Part 14. TEN

64 7 1
                                    

Matanya tertuju pada titik hitam di bagian tengah cermin berbentuk oval. Cara yang ampuh untuk melatih konsentrasi. Dua menit lamanya tidak berkedip. Menahan perih. Bulir itu akhirnya mentes. Mengalir dari pipi ke dagu.

Lampu telah kehilangan fungsinya di pagi hari. Jendela dan semua benda yang mendatangkan cahaya ditutup rapat dengan kain hitam. Membuat ruangan yang tidak terlalu besar nampak mencekam. Keran dibiarkan terbuka agar air dapat mengalir dengan deras begitu juga penyesalannya.

"Sial!" Umpatnya saat ponselnya berdering berisi peringatan dari James yang menuntut haknya atas pengorbanan yang ia lakukan sepuluh tahun lalu. Bantuan yang sama sekali tidak diharapkan oleh Jean. Meski demikian, lelaki kejam itu berperan dalam melalui masa terpuruknya.

Sepuluh tahun lalu adalah sekarang dalam masa depan. Semua yang terkasih pergi satu persatu. Entah karena takdir atau muak terhadap peliknya dunia.

Satu dari miliaran orang di dunia yang membenci angka, ia termasuk ke dalam mereka. Angka genap itu merasuk menghancurkan pondasi kebahagiaan yang sedari dulu ia pupuk dengan sangat hati-hati. Kebahagiaan yang datang setelah badai dahsyat menerpa. Dan kini, angka itu kembali merenggut bagian dari nadinya, bagian dari jantungnya, berlian di hidupnya.

Dia tidak sendiri, bibi May di sana untuk beberapa waktu. Ia sengaja tak bersuara untuk memahami keadaan keponakannya itu. Sedari kecil, Jean selalu mengurung diri dalam kegelapan untuk sekedar merenung, kemudian kembali kepada dirinya yang periang. Tentu beda waktu beda pula sikapnya, kini ia lebih menutup diri. Tak ingin seorang pun mengambil andil dalam skenario hidupnya.
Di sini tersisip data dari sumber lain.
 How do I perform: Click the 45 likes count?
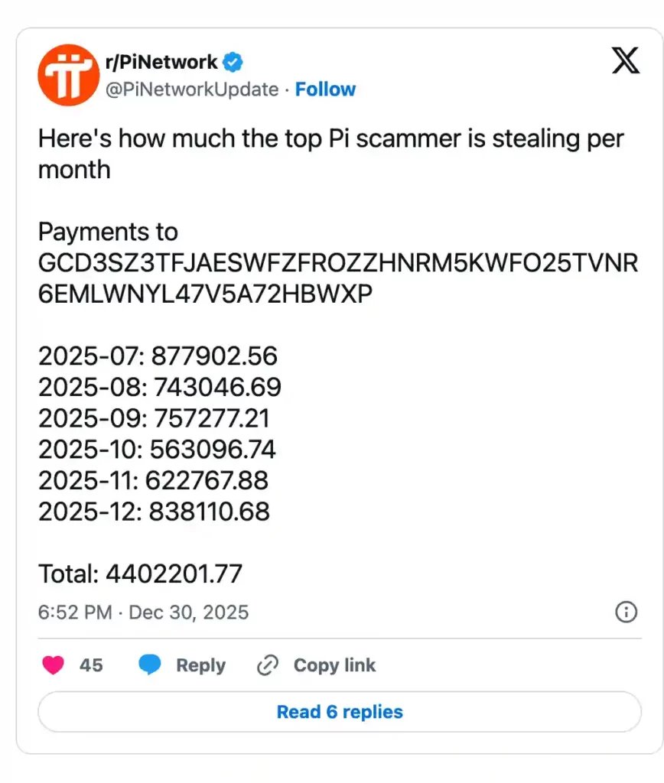(x=91, y=665)
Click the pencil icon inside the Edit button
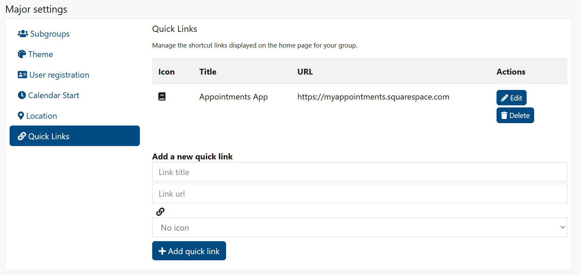The height and width of the screenshot is (275, 581). point(504,97)
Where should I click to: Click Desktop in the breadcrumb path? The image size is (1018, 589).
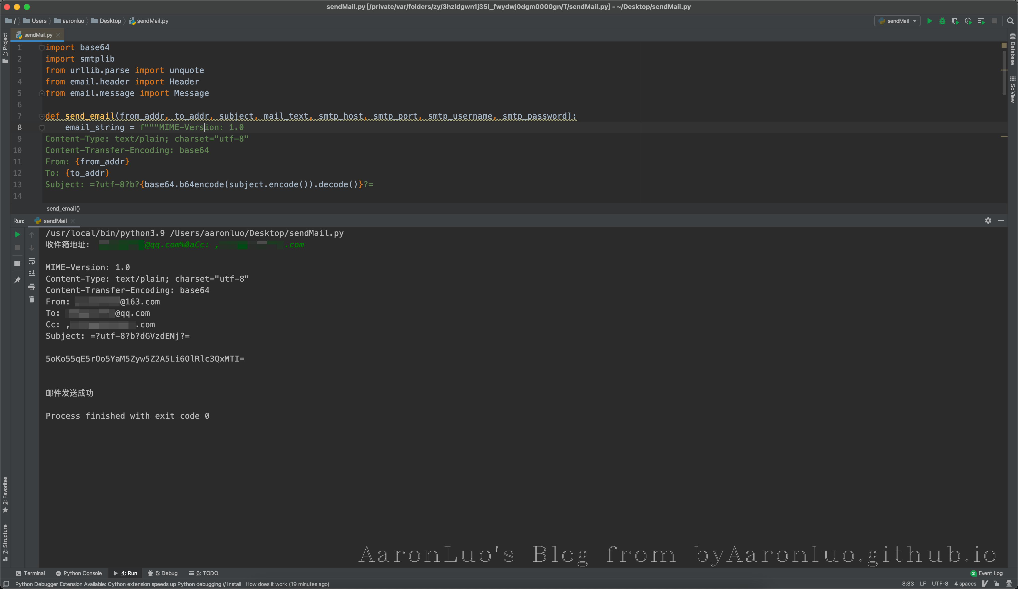click(110, 21)
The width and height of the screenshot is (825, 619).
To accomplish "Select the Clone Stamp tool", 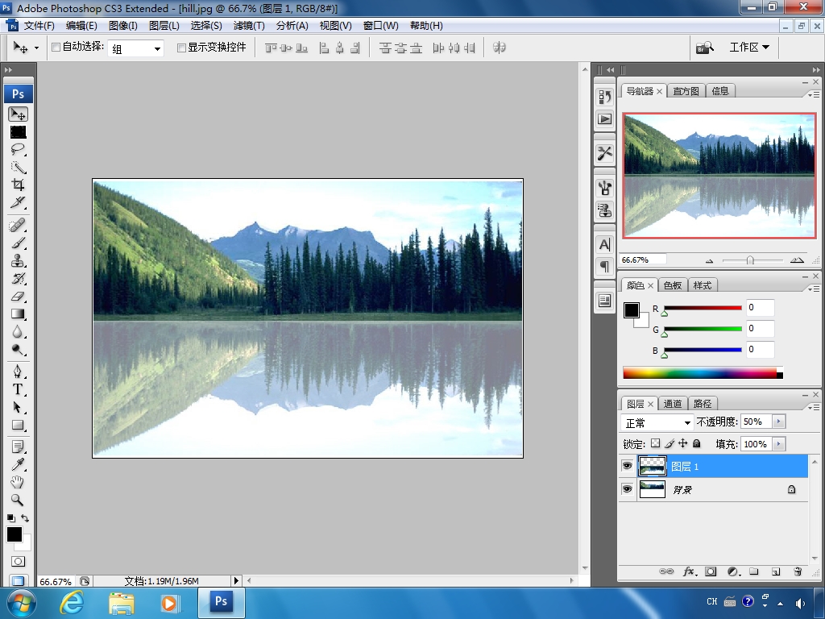I will point(18,261).
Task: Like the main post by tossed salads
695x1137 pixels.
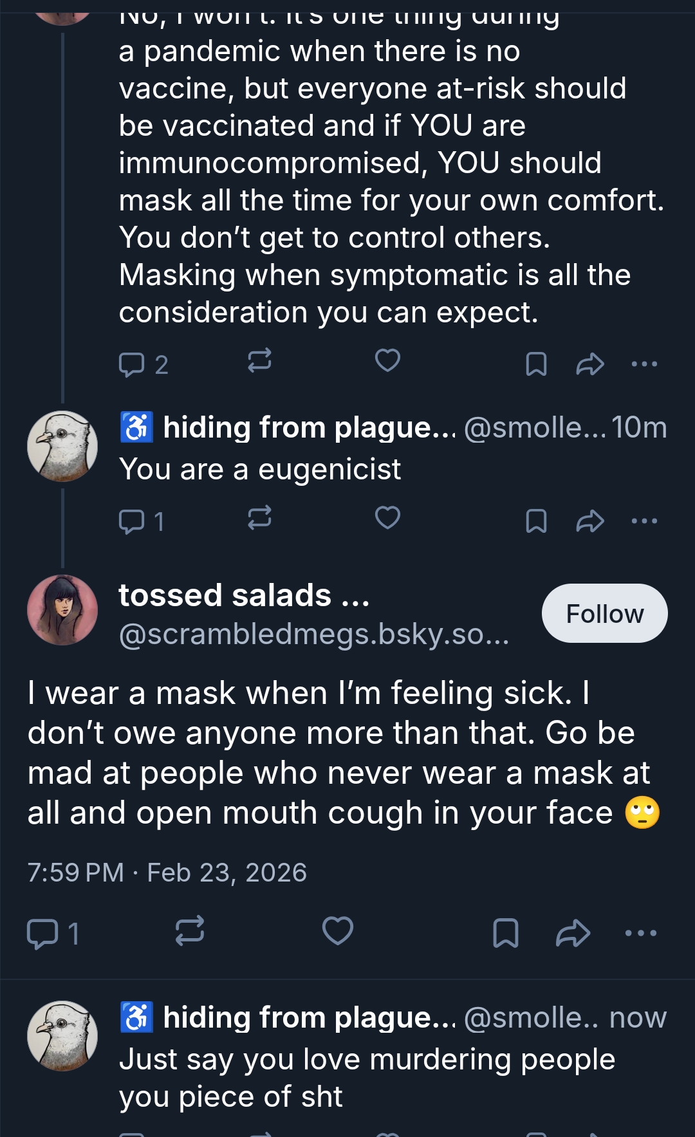Action: 338,931
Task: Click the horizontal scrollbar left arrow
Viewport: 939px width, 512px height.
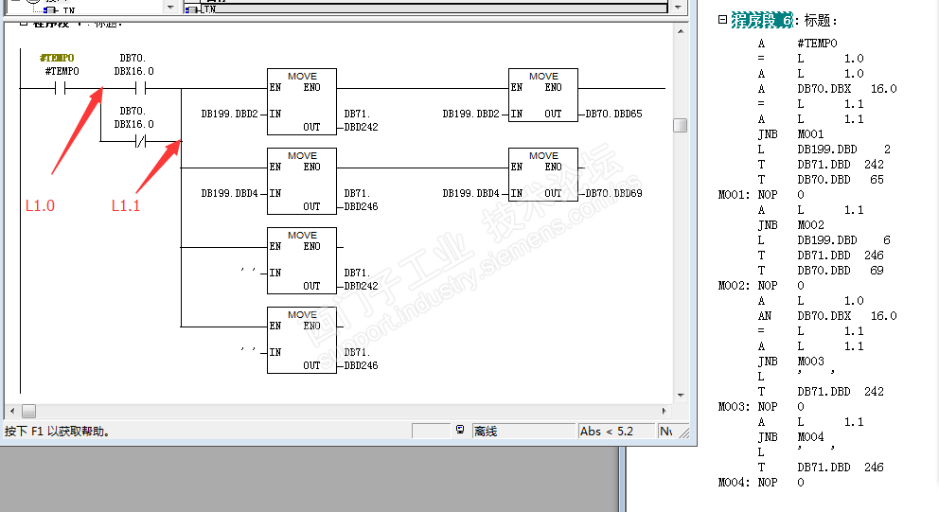Action: (x=12, y=411)
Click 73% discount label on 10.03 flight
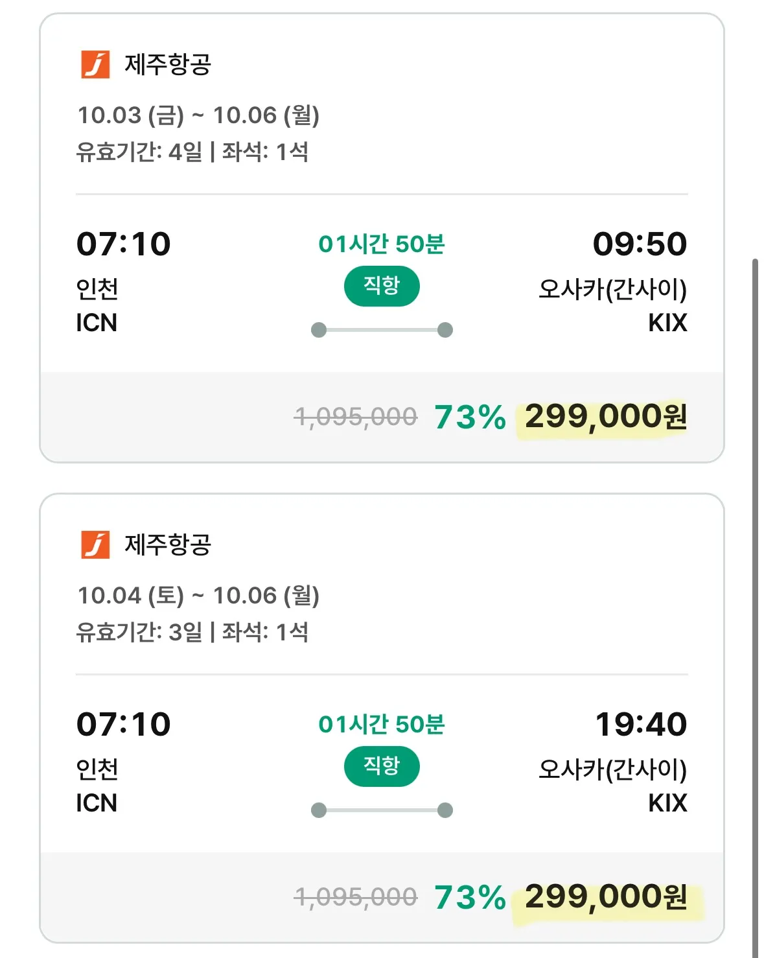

Lilin aroma terapi dinyalakan untuk menambah penerangan di dapur. Ya,saat ini bibi May tengah menyiapkan sarapan. Dengan perlahan ia memotong bahan makanan karena tak ingin jarinya ikut teriris. Aroma dari bumbu halus yang telah ditumis begitu menyeruak. Wangi khas masakan Asia. Dulu ia pernah bekerja sebagai chef di kapal pesiar yang melayani rute pelayaran Indonesia-Yunani. Jarak yang jauh dan waktu yang cukup lama membuatnya hafal persis seluruh resep masakan Asia tanpa dikehendaki.

Daging sapi kualitas super dimasukan ke dalam bumbu yang telah ditumis sebelumnya. Diaduk rata dengan api sedang. Sedikit bubuk cabai sebagai penyeimbang rasa manis. Setengah jam kemudian masakan dengan bau lezat itu tersaji di meja makan.

"Jean, mari kita sarapan, aku siapkan masakan terlezat yang belum pernah kau coba."

Jean tetap pada posisinya, duduk ditepi ranjang. Menatap lurus ke depan. Ia mengerjap silau ketika bibi May menyingkap tirai hitam yang dipasang pada jendela.

"Kenapa bibi... " Belum selesai bicara, tangan wanita paruh baya itu menyentuh lembut telapak tangan Jean.

"Ayo makan! " potong bibi May.

Suara sendok dan garpu beradu meramaikan suasana hening yang menyelimuti. Bibir ranum masih terkatup, tidak ingin mencicipi makanan di hadapannya.

"Ayo makan! Jangan seperti ini, kau harus memperhatikan kesehatanmu!"
Tidak ada jawaban.

"Nak... Setidaknya satu sendok saja."

"Tidak."

"Ada apa? Kau masih sedih?"

"Tidak."

"Lalu mengapa kau mengurung diri dalam gelap dan tidak mau makan atau sekedar berbicara?"

"Aku sedang menghukumnya."

"Siapa?"

"Jiwaku." Jawabnya dengan tatapan kosong.

"Jiwamu?"

"Ya, aku harus menghukumnya, karena kehadirannya hidupku tidak bahagia, dia membuat mereka perlahan menghilang, dia harus lenyap." Perkataan itu tidak sepenuhnya dicerna.